"PEOPLE NEED TO LEARN how to acclimatize properly," says American Alpine Club medical committee chairman Franklin Hubbell. "If not, they're ignoring what a hundred years of climbing has taught us: You can't cheat death, taxes, or altitude." But now, thanks to a $7.99 herb on the shelf at every right-thinking grocery store, you may be able to haggle a bit.
The wonder plant? Ginkgo biloba. In clinical trials held in April, climbers taking the supplement were half as likely to experience acute mountain sickness as those taking a placebo. Peter Hackett, president of the International Society of Mountain Medicine and colleagues Kirsten Maakestad, a physician at St. Mary's Hospital in Grand Junction, Colorado, and Gig Leadbetter, professor of exercise science at Mesa State College (also in Grand Junction), co-authored the study of the leafy-tree derivative commonly prescribed by homeopaths as a treatment for Alzheimer's disease. "I don't think it's a miracle drug—people still got sick—but it's particularly good for slow ascents," says Hackett.

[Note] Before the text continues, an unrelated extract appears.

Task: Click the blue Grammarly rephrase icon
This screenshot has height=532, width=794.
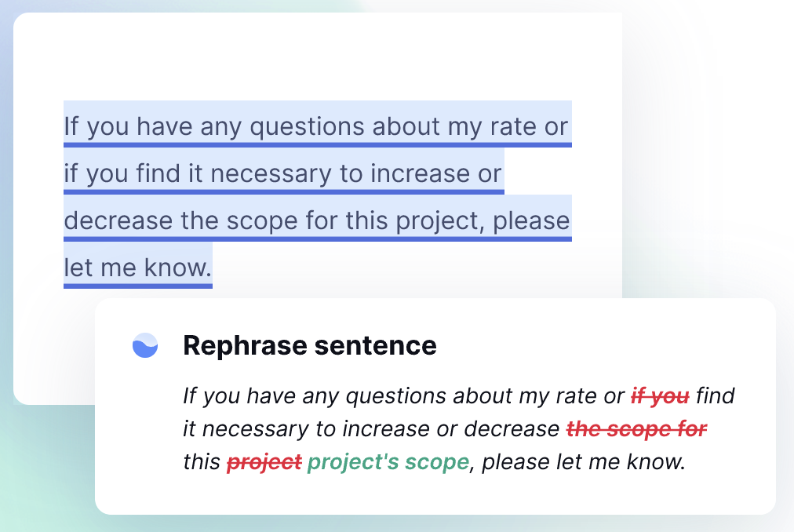Action: [145, 345]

Half of the 40 college students participating in the team's trials swallowed two 60-milligram ginkgo tablets twice a day, starting five days before ascending Colorado's 14,110-foot Pike's Peak, while the other half took placebos. After ascending 7,000 feet in two hours (no, they aren't superhuman—they drove) and spending the night, only 33 percent of those on ginkgo had symptoms of mountain sickness, while 68 percent of the control group experienced nausea, headaches, lack of appetite, or dizziness.
The findings, presented this month in Park City, Utah, at the annual Wilderness Medicine Society conference, could come as welcome relief to those who take Diamox, currently the most widely used mountain-sickness medication. The drug's side-effects, which include frequent urination and a possible allergic reaction, turn many climbers off. While fully half of those attempting Alaska's Mount McKinley develop some signs of altitude sickness (according to a 1998 study published in American Family Physician), Hackett estimates that only one-third carry Diamox and fewer still actually use it.
Ginkgo may be just the ticket, but not all mountaineers are rushing to the supermarket. Eric Simonson, the leader of last year's Mallory-Irvine Research Expedition, has had "no experience with the ginkgo stuff." But that may change soon. Hackett's research confirms similar findings from a 1996 French study, and at press time, University of Hawaii researchers were repeating his team's experiment on 13,796-foot Mauna Kea. Even if the results are promising, it may take some time before the climbing community endorses a 200-million-year-old herb. "These things rarely pan out for us mountaineers," says Todd Burleson, owner of Alpine Ascents International. "But if Pete's saying it's reality, then it definitely means a lot."